Those given refugee status by the federal government upon entering the United States have been granted humanitarian legal status and have temporary status to remain here and receive work authorization. They can apply for their Green card (for permanent residence) after a year, but then go through the U.S. citizenship process that could take up to five years.
Immigration Services of Catholic Charities helps clients understand immigration law, learn their rights under the law and helps individuals complete the immigration process using staff attorneys and volunteers who are certified to work with refugees.
Alvarez said she’s seen her office successfully help individuals. In fact, a former refugee client presented for an employer at the fair.
“We’ve come full circle,” she said.
Alvarez can help refugees apply for government benefits (such as a Social Security card and work permits) and immigration referral services.

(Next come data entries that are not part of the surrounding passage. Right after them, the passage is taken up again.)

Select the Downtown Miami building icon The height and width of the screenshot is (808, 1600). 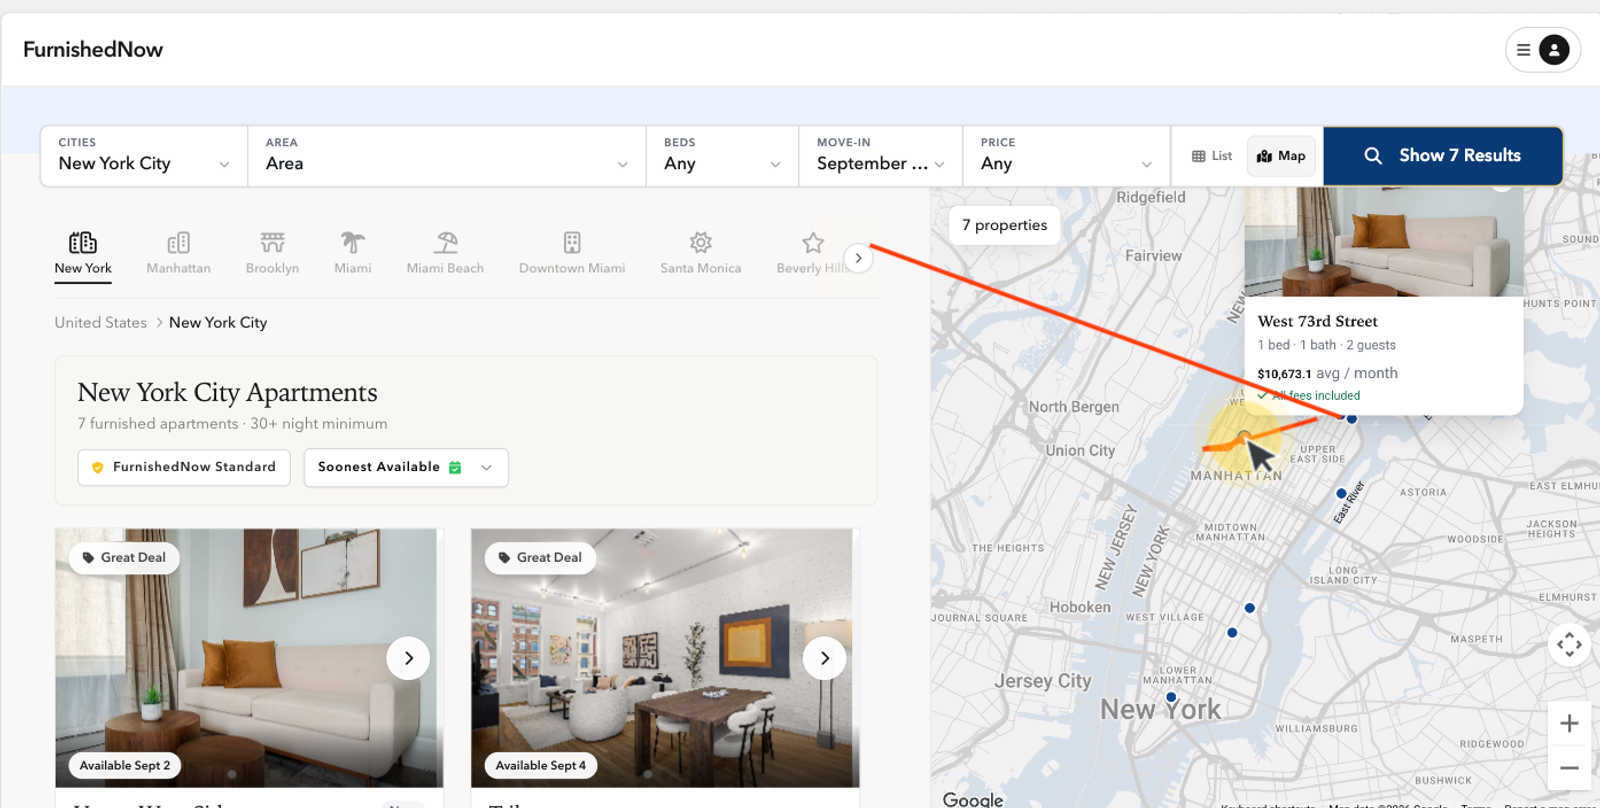coord(572,243)
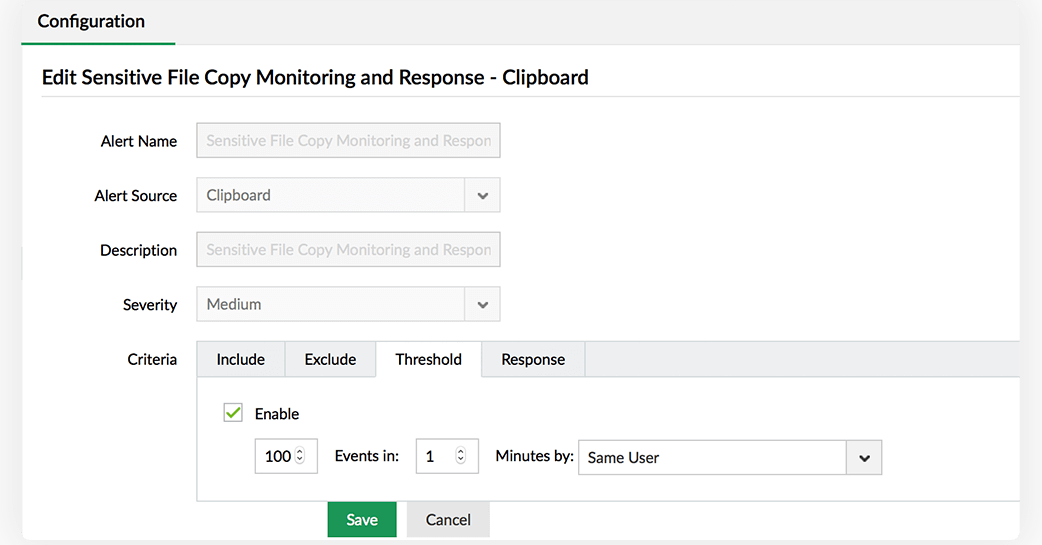
Task: Click the Minutes by dropdown arrow
Action: click(x=864, y=458)
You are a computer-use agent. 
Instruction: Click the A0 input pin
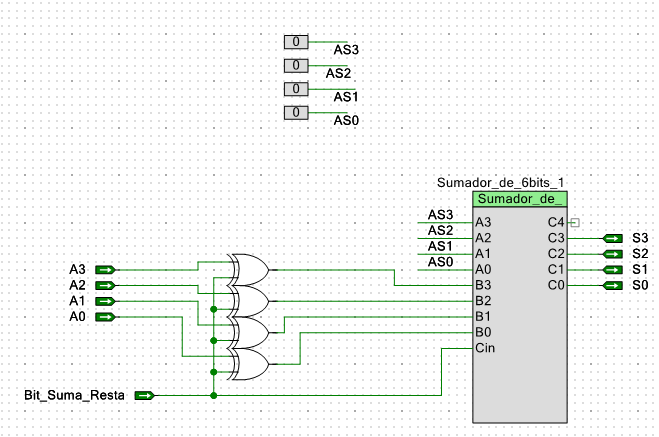(x=107, y=317)
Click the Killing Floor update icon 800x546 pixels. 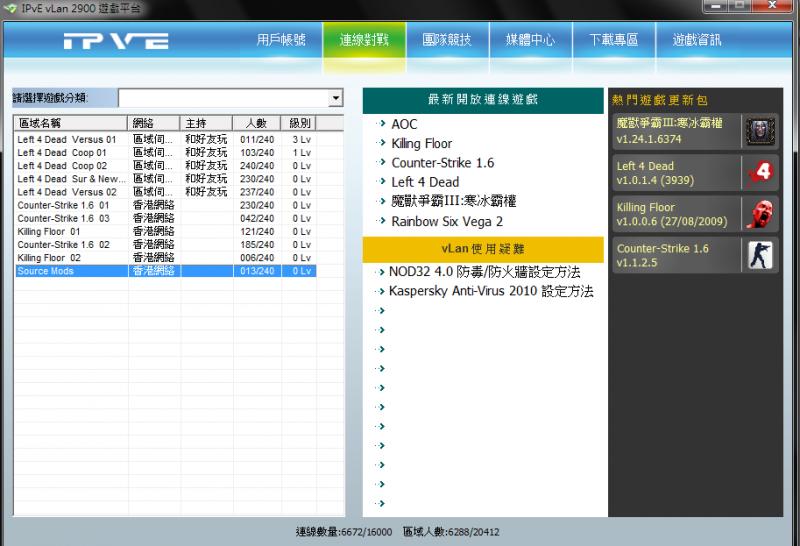tap(759, 214)
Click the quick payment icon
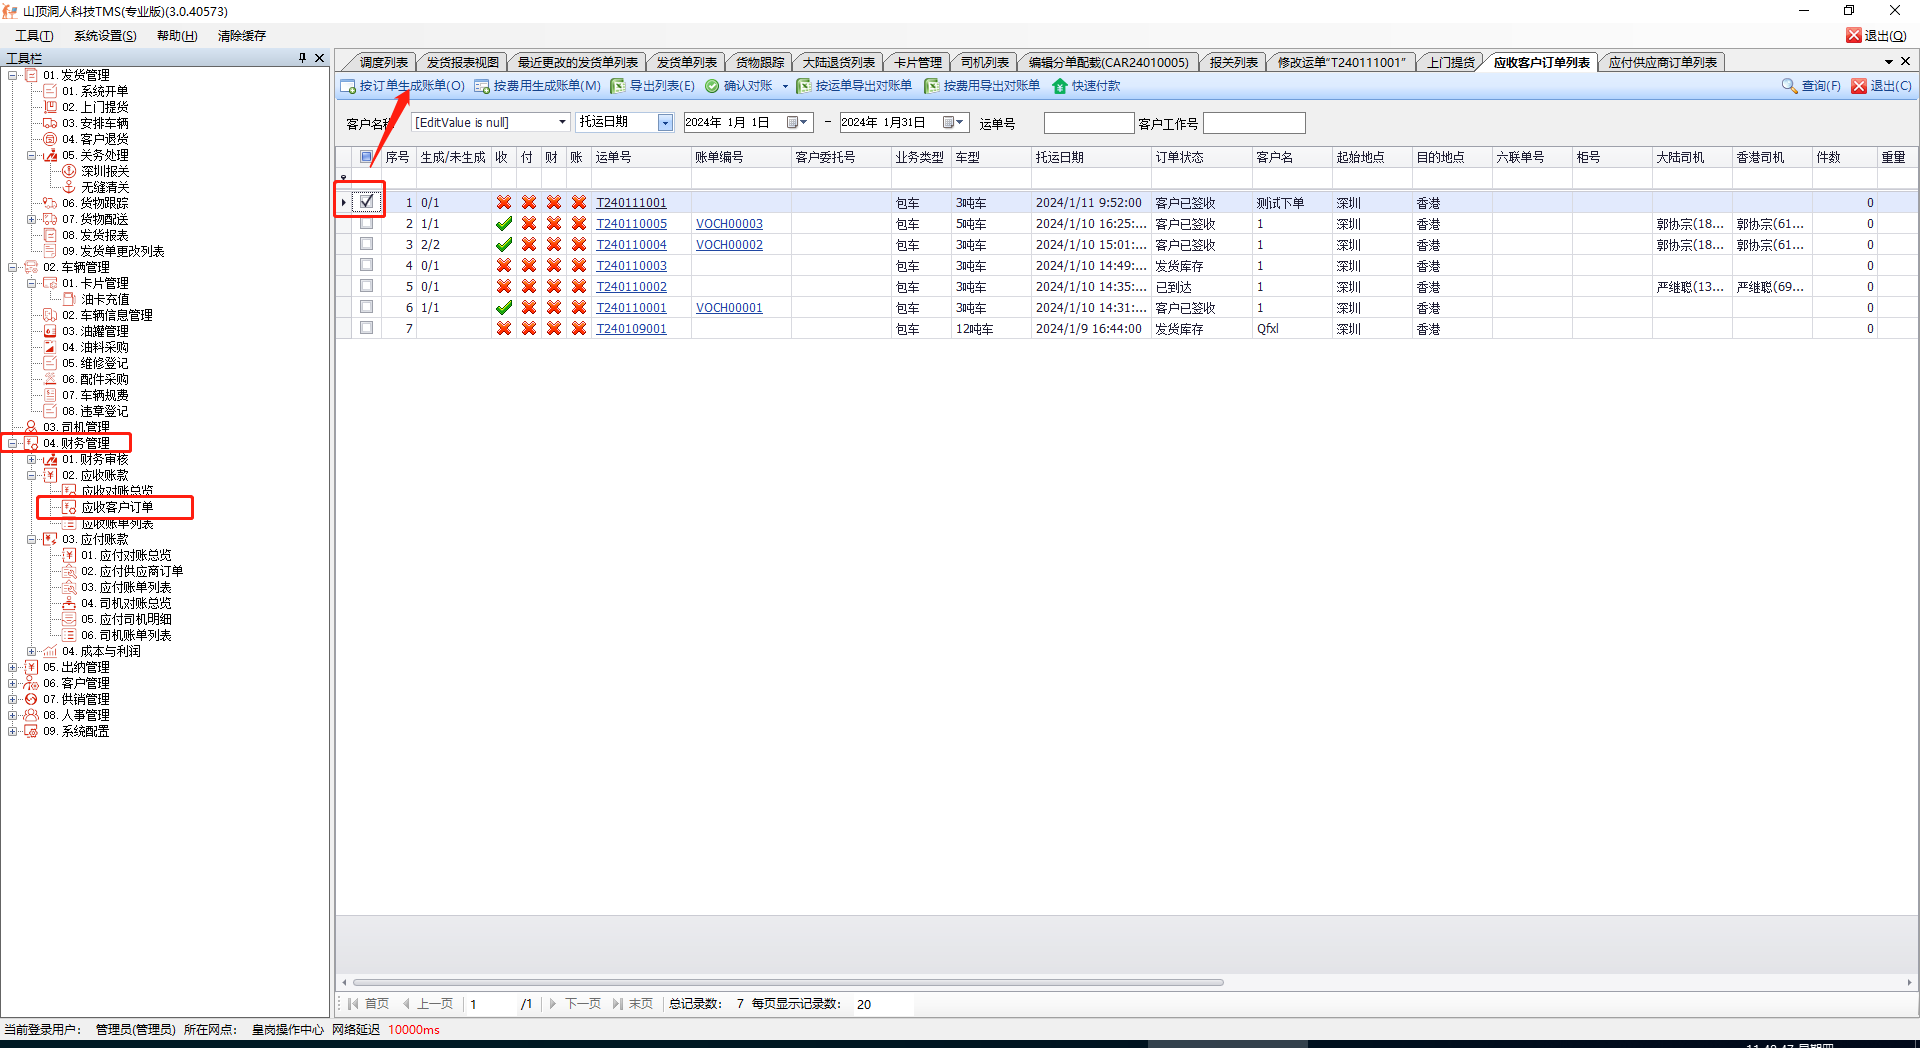Viewport: 1920px width, 1048px height. point(1060,86)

Immigration and Refugee Services has hired additional attorneys, mostly to work with unaccompanied minors on asylum, but also victims of domestic abuse. These attorneys provide free or low-cost assistance for family-based immigrant visas, adjustment of status to legal permanent residency, naturalization (citizenship) applications and preparation classes, VAWA petitions, U-visa applications, asylum (for children only), Special Immigrant Juvenile Status, Temporary Protected Status (TPS), B-1/B-2 non-immigrant visas, Deferred Action applications, fiancée petitions, consular processing, travel documents/advance parole, renewals, work permit renewals, affidavits of support, and fully-accredited Board of Immigration Appeals (BIA) Representatives.
There are also volunteers who are accredited representatives that have government certification to provide immigration legal services (such as filling out forms and going to court, similar to what a lawyer can provide) and help with job applications.
Call Refugee Services at 457-3462 weekdays from 9 a.m. to 5 p.m.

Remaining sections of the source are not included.